• **PROBLEM DETAILS**
Pick up the text about Jean Ferrat below and continue writing it from its last sentence onward.

• **TEXT SEGMENT**

+-------+

I love Jean Ferrat. I love just about everything right at this moment. The person I had the argument with, the person I behaved childishly with, called after reading my e-mail and to be honest, all is right in my world. Okay, that's a bit of an exaggeration, as well as a bit of an over-the-top admission of the importance of this connection, to me. Nonetheless, I am very happy.

Jean Ferrat... He's French, and pretty much was the bard of the French Left. I've never been completely sure whether he was PCF (the French CP) or just PS (the Socialist Party), but he sounds more CPish, to me. His songs are very lyric driven. Some of the them are beautiful love ballads, some are just humorous comments on the French Left, on the pretensions of the petty bourgeoisie, and some are more serious contemplations of politics. He's got this one lament on the crimes of Stalin (which sounds ludicrous but is actually quite touching). I love that song. And he's got some very sexy songs, too. There was this one that I learned in high school and used to sing everywhere, secure in the knowledge that no one would understand what I was saying.

Here are the lyrics. I would alternate between this, the original version, and a version where I'd invert the gender roles so that I, the singer, could speak in a feminine voice.

L'Amour Est Cerise

Rebelle et soumise, paupières baissées,
Quitte ta chemise, ma belle fiancée
L'amour est cerise, et le temps pressé
C'est partie remise, pour aller danser

Autant qu'il nous semble, raisonable et fou
Nous irons ensemble, au-delà de tout
Prête-moi ta bouche, pour t'aimer un peu
Ouvre-moi ta couche, pour l'amour de dieu

Laisse-moi sans crainte, venir à genoux
Goûter ton absinthe, boire ton vin doux
Ô rires et plaintes, ô mots insensées
Ta folle complainte, c'est vite elancée

Défions le monde, et ses interdits
Ton plaisir inonde ma bouche ravie
Vertu ou licence, pardieu je m'en fous
Je perds mon semence dans ton sexe roux

Ô Pierrot de lune, ô monts et merveilles
Voilà que ma plume tombe de sommeil
Et comme une louvre, aux enfants frileux
La nuit nous recouvre, de son manteau bleu

Rebelle et soumise, paupières lassées
Remets ta chemise, ma belle fiancée
L'amour est cerise, et le temps passé
C'est partie remise pour aller danser


I love that song. I kind of wish I had an audio link to this thing, because I feel perfectly unselfconscious singing that song. I translated it once, for myself... I could do it again if anyone is burning to hear.

+-------+

• **Records for locating described items**
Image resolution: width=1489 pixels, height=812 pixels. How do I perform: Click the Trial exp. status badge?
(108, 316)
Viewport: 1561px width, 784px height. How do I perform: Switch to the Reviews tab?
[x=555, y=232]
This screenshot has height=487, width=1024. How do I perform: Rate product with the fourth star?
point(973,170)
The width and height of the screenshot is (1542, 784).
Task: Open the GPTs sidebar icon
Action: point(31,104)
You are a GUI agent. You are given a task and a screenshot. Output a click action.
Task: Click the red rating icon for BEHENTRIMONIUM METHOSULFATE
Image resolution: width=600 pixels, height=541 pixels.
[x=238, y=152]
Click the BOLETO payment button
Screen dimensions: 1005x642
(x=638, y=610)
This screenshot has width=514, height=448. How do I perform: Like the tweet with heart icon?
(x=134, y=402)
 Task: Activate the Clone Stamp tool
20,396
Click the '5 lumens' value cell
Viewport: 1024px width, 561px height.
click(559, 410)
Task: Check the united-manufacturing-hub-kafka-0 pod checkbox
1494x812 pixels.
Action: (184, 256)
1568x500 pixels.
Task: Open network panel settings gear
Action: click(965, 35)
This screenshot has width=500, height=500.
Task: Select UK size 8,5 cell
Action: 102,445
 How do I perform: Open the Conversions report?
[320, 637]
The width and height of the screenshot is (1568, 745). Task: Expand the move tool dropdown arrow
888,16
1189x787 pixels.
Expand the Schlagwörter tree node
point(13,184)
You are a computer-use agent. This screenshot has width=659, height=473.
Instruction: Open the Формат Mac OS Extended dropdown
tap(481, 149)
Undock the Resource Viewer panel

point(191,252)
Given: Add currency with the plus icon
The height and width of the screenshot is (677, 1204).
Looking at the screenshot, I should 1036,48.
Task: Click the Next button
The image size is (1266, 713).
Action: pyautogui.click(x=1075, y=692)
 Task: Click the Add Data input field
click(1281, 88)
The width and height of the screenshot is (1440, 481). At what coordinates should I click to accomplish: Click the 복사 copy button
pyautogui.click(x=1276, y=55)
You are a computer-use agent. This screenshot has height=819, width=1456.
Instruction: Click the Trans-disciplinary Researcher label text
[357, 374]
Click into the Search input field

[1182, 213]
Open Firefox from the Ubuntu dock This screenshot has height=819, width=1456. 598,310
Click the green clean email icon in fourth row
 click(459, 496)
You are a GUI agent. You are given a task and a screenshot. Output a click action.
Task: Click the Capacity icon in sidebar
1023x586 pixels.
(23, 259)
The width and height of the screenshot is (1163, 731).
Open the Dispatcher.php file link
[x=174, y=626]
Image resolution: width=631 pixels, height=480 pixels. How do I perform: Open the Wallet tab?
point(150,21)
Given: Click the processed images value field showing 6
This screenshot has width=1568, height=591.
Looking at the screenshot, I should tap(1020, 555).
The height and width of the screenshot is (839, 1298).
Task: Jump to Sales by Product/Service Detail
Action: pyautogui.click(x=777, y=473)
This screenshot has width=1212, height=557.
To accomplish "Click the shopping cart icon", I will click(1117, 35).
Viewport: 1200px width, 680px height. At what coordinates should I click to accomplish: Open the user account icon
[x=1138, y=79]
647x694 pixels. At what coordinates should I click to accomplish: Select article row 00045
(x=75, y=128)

+-------+

• **RESULT OF THE TASK**
Salut, Abra

[identity profile] oblomova.livejournal.com 2004-05-02 08:08 pm (UTC)(link)
Have you ever read John Steinbeck's The Short Reign of Pippin IV? It's been years since I've read it, but as I recall, it's a very funny sendup of French politics. The upshot is that the French decide they want to return the blood of Charlemagne to power, and so a lowly fellow becomes King (while his daughter pursues marriage to the son of the Egg King of Petaluma -- this was the first time I ever heard of Petaluma). But the new king still has to deal with all the different political parties like the Christian Atheists, the Atheist Christians, etc. (Not unlike the People's Party of Judea/Judean People's Party in Life of Brian. "Splitter!")

Quite out of the usual vein for Steinbeck, too.

[identity profile] maeve66.livejournal.com 2004-05-02 09:33 pm (UTC)(link)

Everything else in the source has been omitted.